INK Finance 因白名单绕过漏洞损失 14 万美元

撰文：Muriuki Lazaro，AMB Crypto

INK Finance 是一个部署在 Polygon 上、面向 DeFi 的国库管理与工作区基础设施协议，最近遭遇了一次严重的授权漏洞攻击。

攻击者利用平台国库验证逻辑中的薄弱环节，最终转走了约 14 万美元资金。

此次攻击的关键在于，一个伪造的 claimer 合约成功冒充了国库系统中已获批准的白名单实体。

由于这一绕过，攻击者得以通过资格检查，并在没有立即受到限制的情况下触发了一笔“已授权”的国库转账。

与此同时，攻击者还通过从 Railgun 路由至 Polygon 的一笔约 2.5 万美元 Balancer V2 闪电贷，加快了漏洞利用的执行速度。

这一资金流也凸显出，随着 DeFi 基础设施的互联程度不断加深，流动性系统之间的联动正在提高攻击执行效率。

报道指出，攻击者并未瞄准高级加密层，而是利用了围绕白名单权限的运营信任假设问题，这再次强化了外界对国库架构中授权设计薄弱的担忧。

国库授权系统正成为 DeFi 的薄弱环节

这次国库漏洞事件反映了 DeFi 攻击面正在发生更广泛的变化：随着基础设施复杂度上升，攻击者不再只聚焦流动性池或定价系统，而是越来越多地瞄准掌握协议储备资金的高权限国库授权层。

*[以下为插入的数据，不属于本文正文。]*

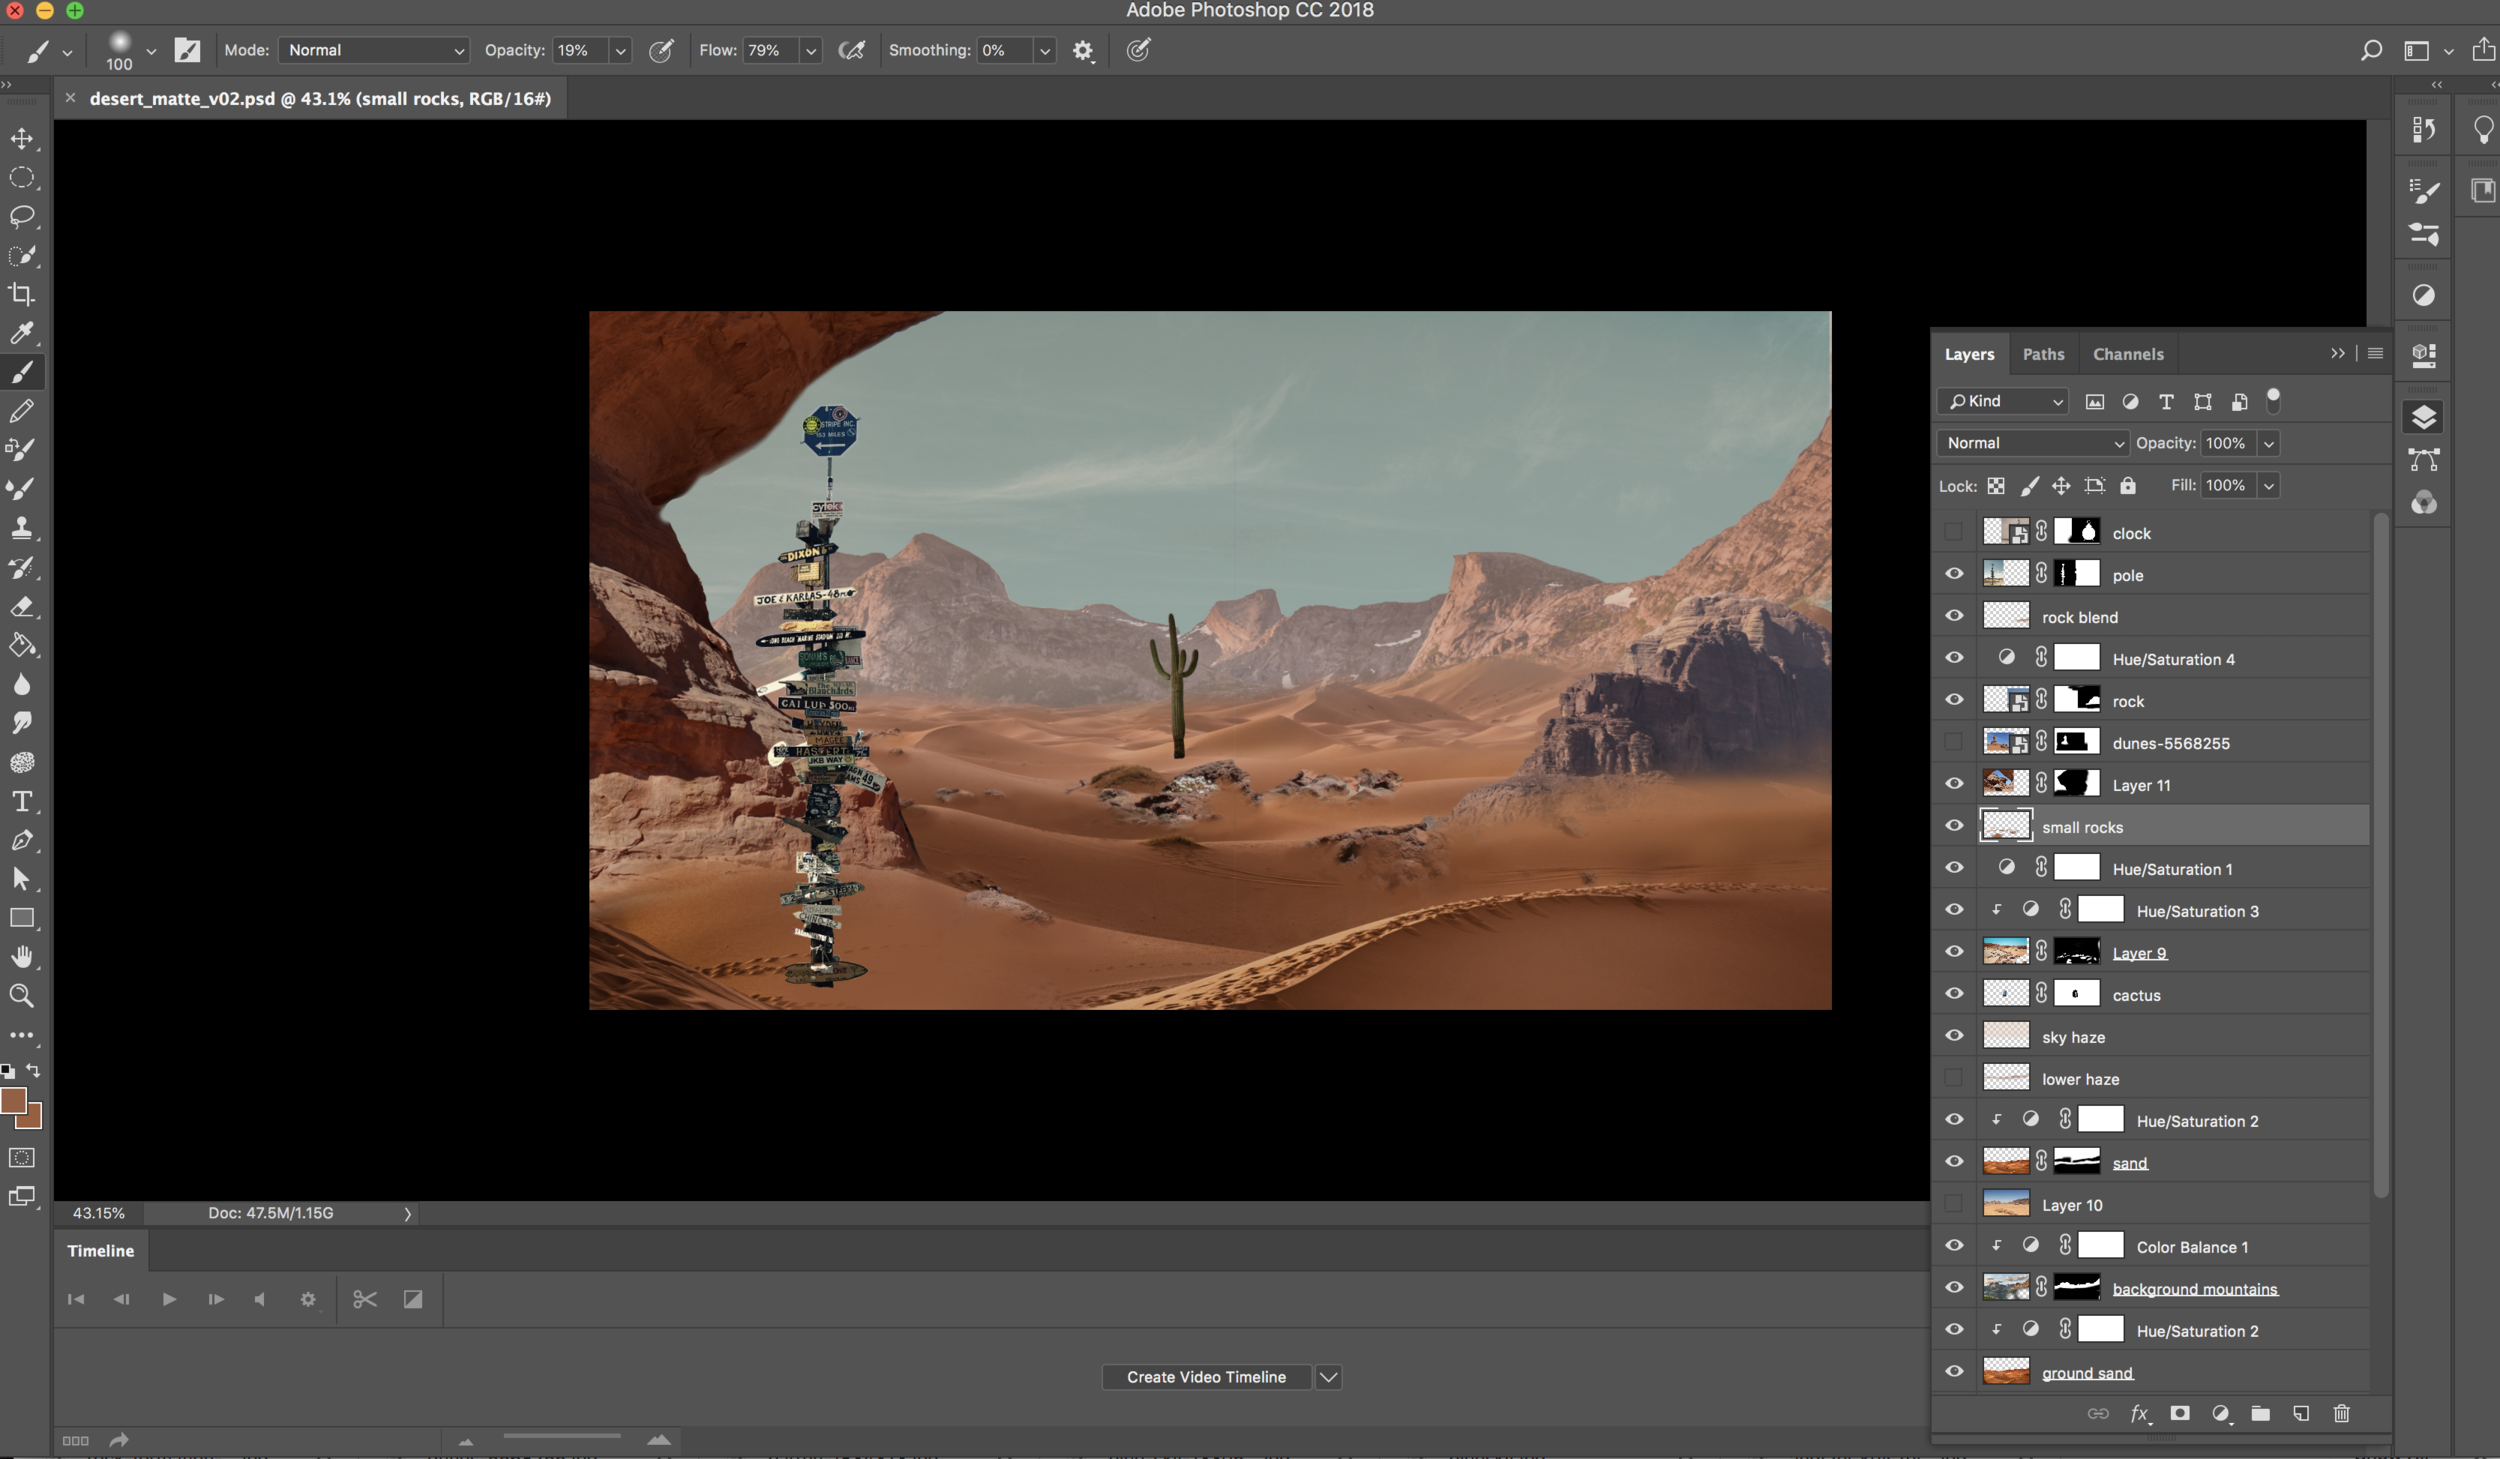Click the Create Video Timeline button
2500x1459 pixels.
point(1205,1377)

INK Finance 的事件也说明，攻击者正通过低成本、高精度的方式针对国库授权系统发起攻击。

这种趋势表明，现代攻击方法越来越重视权限提升，而不只是更大范围的流动性操纵。

与此同时，类似的白名单与访问控制事件在 2026 年的 DAO 国库系统中持续增加，反复暴露出 DeFi 基础设施扩张过程中运营验证层面的弱点。

不过，这类持续存在的授权缺陷也说明，去中心化金融在运营安全成熟度上，仍落后于其基础设施和资本规模的增长速度。

小额攻击也在削弱 DeFi 信心

越来越多针对国库授权的攻击事件，正在逐步削弱市场对 DeFi 基础设施的整体信心。

虽然 INK Finance 此次损失金额相对不算特别巨大，但这一事件仍迅速出现在安全仪表盘和链上监控系统中。

这种可见性之所以重要，是因为用户往往会把反复出现的小额安全事件，视为生态系统底层基础设施仍然脆弱的信号。

报道还提到，SmartCredit、Sharwa 和 Quant 等类似事件也在不断重复强化外界对运营安全纪律薄弱的担忧。

这起事件说明，即便直接经济损失有限，小规模攻击仍可能带来不成比例的市场影响，因为持续性的授权失败会逐渐削弱用户信心、放慢资本部署速度，并提升整个互联系统中的风险警惕。

不过，许多此类漏洞仍然源于本可避免的权限配置问题，而不是极其复杂的技术性失败。

简单来说，运营安全成熟度依然落后于基础设施复杂度的发展。

简要总结

INK Finance 因攻击者通过伪造 claimer 合约绕过白名单验证，损失约 14 万美元。

反复出现的 DeFi 小额授权类攻击，正在持续削弱用户对行业基础设施的信任。